Jean-Claude Dulac worked on this problem while he was at SEP, and wrote an interactive user interface manager called SepView (Dulac, 1988). IPE is more limited in scope than SepView, but I think its simplicity is its strength. It is easier to use or get inside of than SepView. No programming is required to use IPE or add new programs to its repertoire. Still, SepView has many nice features that IPE lacks. After I've explained IPE and how it works, I'll contrast it with SepView more carefully, and see what features of SepView can and should be incorporated into IPE in the future.
I've said that IPE is interactive, but I should qualify that statement a little. In a ``truly'' interactive program, if I change a parameter (for instance, if I modify the value in a text field or move a slider), the display is instantly updated where necessary to reflect the change. IPE is a bit more awkward. After modifying the slider or text field, I have to go and press the DOIT button Then my entire plot, not just the necessary pieces, is erased and redrawn. For this reason I would say that IPE isn't ``truly'' interactive. But it comes very close, for many different programs, at essentially no cost.
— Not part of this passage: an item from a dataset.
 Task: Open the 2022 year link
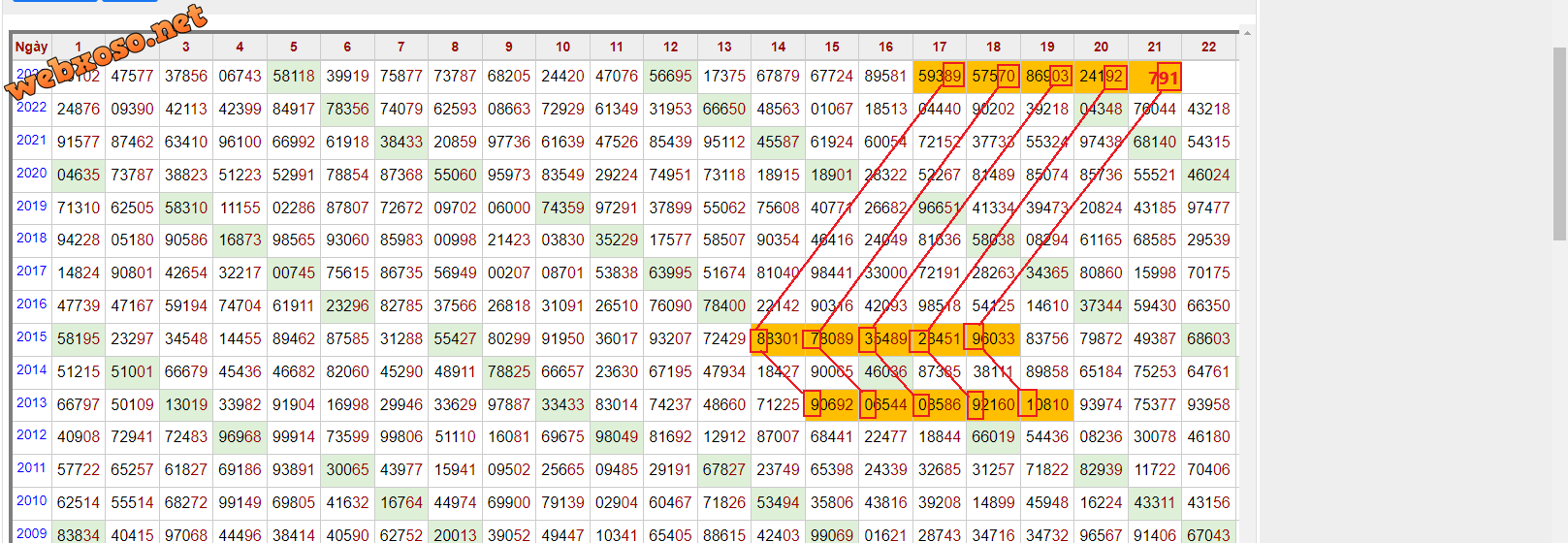tap(31, 108)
I wrote a first version of IPE a couple months ago, using Sunview, an interactive package for Sun workstations that has been around for several years. Early this year, along with a new release of X Windows from MIT came the XView toolkit, written by Sun and in many ways similar to Sunview. I converted IPE to XView, and now we have the advantage of being able to run it on all our machines - Convex, Sun, and DEC - rather than just one. Programmers familiar with Sunview will find the transition to XView relatively painless. Sun provides utilities that will do much (but not all) of the work to convert source code from Sunview to XView.